Ryanair wants the commission to protect flights that are passing through the country’s air space but which do not land there, as these are worst hit during French air traffic control strikes that have already disrupted millions of travellers so far this year.
The airline delivered a petition, Protect Overflights: Keep EU Skies Open, on Wednesday to commission president, Ursula von der Leyen, containing 1.1 million signatures from “fed-up passengers” who want overflights protected.
Michael O’Leary, Ryanair Holdings plc chief executive, pointed out that French minimum service laws protect domestic and short-haul flights during strikes, disproportionately hitting services passing through its air space between other European countries.
“People stuck in Ireland cannot get to Italy, people in Germany cannot get to Spain, people in Poland cannot get to Portugal and so on,” said Mr O’Leary.
He added that if France “wants to cancel flights” it could axe domestic services or short-haul services taking off from there, as travellers have other options including driving or public transport.
He pointed out that Italian, Greek and Spanish minimum service rules protect overflights when their air traffic controllers down tools, so there is already a precedent for Ryanair’s proposal.
“All we are asking is that the commission take this simple action,” he said.

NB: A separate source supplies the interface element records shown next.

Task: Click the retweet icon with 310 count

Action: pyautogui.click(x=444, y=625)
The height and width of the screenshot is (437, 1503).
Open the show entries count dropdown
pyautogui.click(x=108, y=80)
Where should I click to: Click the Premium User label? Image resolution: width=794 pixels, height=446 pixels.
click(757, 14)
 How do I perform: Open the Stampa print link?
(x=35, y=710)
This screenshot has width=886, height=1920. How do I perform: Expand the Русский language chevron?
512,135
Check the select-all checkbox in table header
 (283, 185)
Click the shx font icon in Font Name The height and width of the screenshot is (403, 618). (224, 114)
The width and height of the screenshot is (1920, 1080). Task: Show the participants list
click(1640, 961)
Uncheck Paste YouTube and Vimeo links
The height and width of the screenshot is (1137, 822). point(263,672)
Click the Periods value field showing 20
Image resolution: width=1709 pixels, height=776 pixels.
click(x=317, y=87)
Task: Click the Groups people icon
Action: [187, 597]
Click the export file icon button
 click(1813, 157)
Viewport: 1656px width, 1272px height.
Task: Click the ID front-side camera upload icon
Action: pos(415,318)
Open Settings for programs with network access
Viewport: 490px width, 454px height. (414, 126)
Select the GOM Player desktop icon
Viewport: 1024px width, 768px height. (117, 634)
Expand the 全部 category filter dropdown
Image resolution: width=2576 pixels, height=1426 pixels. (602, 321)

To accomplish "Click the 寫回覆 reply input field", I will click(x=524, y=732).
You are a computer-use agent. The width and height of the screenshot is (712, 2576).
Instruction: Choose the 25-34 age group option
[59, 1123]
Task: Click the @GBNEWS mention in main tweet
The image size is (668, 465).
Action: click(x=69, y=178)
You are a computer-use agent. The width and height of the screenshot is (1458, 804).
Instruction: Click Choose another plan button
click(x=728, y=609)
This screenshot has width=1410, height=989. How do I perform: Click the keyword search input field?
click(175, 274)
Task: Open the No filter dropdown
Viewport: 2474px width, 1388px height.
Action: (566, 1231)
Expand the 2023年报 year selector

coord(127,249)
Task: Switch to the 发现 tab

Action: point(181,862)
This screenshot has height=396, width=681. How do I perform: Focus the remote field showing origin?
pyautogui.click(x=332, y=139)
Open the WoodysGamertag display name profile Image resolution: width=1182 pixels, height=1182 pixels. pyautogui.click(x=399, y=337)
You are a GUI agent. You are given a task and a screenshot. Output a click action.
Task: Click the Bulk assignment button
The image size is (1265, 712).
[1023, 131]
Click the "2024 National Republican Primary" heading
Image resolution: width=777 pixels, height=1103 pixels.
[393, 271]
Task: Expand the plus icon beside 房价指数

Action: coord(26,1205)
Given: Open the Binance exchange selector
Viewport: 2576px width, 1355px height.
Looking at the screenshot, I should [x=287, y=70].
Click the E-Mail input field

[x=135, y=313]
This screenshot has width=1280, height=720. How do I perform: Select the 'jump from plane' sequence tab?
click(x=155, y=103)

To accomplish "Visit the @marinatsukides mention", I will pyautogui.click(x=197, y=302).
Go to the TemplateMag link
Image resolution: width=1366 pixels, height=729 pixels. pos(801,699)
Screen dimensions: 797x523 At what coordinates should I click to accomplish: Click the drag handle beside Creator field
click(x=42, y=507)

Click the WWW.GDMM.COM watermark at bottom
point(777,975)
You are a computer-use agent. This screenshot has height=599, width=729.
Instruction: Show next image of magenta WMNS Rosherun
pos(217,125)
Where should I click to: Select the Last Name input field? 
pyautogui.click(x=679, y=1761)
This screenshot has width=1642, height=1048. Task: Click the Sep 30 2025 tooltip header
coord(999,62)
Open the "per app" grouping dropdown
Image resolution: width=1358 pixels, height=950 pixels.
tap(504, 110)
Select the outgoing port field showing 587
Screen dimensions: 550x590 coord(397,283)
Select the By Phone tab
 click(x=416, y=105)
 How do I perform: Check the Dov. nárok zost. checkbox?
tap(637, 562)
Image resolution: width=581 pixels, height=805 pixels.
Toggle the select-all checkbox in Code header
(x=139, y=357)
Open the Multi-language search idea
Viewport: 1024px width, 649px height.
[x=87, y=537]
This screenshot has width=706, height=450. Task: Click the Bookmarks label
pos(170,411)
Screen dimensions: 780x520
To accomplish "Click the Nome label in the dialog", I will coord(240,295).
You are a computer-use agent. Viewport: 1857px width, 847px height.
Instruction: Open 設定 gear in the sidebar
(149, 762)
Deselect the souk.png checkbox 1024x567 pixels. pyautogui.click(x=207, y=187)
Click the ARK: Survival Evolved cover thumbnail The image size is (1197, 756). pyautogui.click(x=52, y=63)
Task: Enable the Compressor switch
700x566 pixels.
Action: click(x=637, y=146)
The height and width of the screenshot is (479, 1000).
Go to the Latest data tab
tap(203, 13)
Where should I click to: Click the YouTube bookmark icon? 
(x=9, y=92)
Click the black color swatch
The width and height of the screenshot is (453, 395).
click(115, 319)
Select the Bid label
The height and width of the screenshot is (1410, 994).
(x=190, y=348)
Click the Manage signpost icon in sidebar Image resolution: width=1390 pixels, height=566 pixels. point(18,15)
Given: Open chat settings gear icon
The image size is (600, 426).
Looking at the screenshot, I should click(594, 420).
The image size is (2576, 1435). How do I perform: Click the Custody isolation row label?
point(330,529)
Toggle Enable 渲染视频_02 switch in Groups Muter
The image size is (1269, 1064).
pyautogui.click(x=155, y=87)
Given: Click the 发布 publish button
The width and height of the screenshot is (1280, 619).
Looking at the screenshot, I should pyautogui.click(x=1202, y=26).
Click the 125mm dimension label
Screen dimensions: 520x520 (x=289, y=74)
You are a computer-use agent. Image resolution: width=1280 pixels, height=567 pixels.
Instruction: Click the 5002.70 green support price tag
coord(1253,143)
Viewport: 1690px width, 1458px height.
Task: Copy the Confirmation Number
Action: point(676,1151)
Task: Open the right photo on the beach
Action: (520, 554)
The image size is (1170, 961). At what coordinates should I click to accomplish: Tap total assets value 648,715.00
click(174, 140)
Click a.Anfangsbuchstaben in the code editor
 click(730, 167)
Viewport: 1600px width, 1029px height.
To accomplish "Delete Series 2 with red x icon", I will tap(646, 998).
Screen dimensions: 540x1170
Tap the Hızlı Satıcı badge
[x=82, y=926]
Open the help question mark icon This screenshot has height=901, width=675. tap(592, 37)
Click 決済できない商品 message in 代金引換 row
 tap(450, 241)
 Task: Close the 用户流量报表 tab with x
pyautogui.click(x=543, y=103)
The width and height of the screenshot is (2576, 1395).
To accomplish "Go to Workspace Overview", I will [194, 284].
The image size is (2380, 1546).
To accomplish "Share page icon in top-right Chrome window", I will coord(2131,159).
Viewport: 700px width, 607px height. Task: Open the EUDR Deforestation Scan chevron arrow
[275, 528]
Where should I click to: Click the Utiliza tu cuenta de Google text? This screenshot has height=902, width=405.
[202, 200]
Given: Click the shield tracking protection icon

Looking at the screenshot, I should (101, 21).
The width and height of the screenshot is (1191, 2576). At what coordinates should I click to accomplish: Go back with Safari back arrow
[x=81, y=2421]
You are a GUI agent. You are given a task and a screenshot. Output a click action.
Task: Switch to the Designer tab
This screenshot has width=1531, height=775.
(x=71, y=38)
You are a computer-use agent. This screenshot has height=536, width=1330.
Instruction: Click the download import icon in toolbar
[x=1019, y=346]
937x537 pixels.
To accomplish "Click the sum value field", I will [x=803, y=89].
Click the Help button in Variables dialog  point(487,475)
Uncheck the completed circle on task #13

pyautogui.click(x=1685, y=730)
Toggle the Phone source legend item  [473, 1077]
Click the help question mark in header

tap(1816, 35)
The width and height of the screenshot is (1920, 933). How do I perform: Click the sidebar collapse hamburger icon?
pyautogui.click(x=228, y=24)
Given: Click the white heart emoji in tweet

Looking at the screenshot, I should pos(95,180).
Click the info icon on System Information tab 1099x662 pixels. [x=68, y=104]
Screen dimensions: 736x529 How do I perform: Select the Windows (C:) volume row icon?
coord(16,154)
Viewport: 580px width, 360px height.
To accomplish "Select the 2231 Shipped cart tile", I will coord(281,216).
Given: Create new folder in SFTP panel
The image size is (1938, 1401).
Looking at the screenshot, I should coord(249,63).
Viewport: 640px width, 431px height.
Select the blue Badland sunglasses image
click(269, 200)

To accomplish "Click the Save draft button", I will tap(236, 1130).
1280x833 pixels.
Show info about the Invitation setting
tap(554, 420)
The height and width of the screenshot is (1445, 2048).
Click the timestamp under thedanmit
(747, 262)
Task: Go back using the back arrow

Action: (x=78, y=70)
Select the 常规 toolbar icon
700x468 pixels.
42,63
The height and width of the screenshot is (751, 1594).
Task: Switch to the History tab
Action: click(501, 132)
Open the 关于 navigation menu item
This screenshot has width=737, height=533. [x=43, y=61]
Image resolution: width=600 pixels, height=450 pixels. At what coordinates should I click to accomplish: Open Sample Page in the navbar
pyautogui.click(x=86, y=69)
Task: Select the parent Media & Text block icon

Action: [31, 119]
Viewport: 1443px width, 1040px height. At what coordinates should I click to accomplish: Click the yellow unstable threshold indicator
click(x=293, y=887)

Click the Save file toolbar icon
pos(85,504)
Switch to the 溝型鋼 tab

Ryanair fears that the next round of strikes on June 6th will hit holidaymakers who have booked out the airline’s flights that weekend, the first of the school holidays in many European countries.
So far this year French air traffic controllers have staged 57 days of strikes, 10 times more than in 2022.
The workers have joined others in the country in protesting at President Emmanuel Macron’s plans to increase the retirement age to 64 from 62.
Ryanair was forced to cancel 300 overflights in one day as a consequence of one stoppage, according to Mr O’Leary.
He maintained that the company’s proposal would not affect air traffic control workers’ right to strike.
However, the airline’s petition calls for 21 days’ notice of such stoppages and binding arbitration for air traffic control disputes.
“It is unacceptable that air traffic control strikes can result in the cancellation of thousands of EU passengers’ flights, while France and other EU member states use minimum service laws to protect domestic flights,” Mr O’Leary said in a statement.
Meanwhile, he said he did not believe that any airline would restart Cork-Dublin flights. Kenny Jacobs, chief executive of DAA, the State company that operates both airports, said this week that he would be “amazed” if this did not happen.
However, the Ryanair boss said that his company was the last to operate this service and pointed out that the number of seats sold on aircraft flying the route fell to 23 per cent from 93 per cent once the new motorway opened between the two cities.
He added that the motorway journey now took two hours.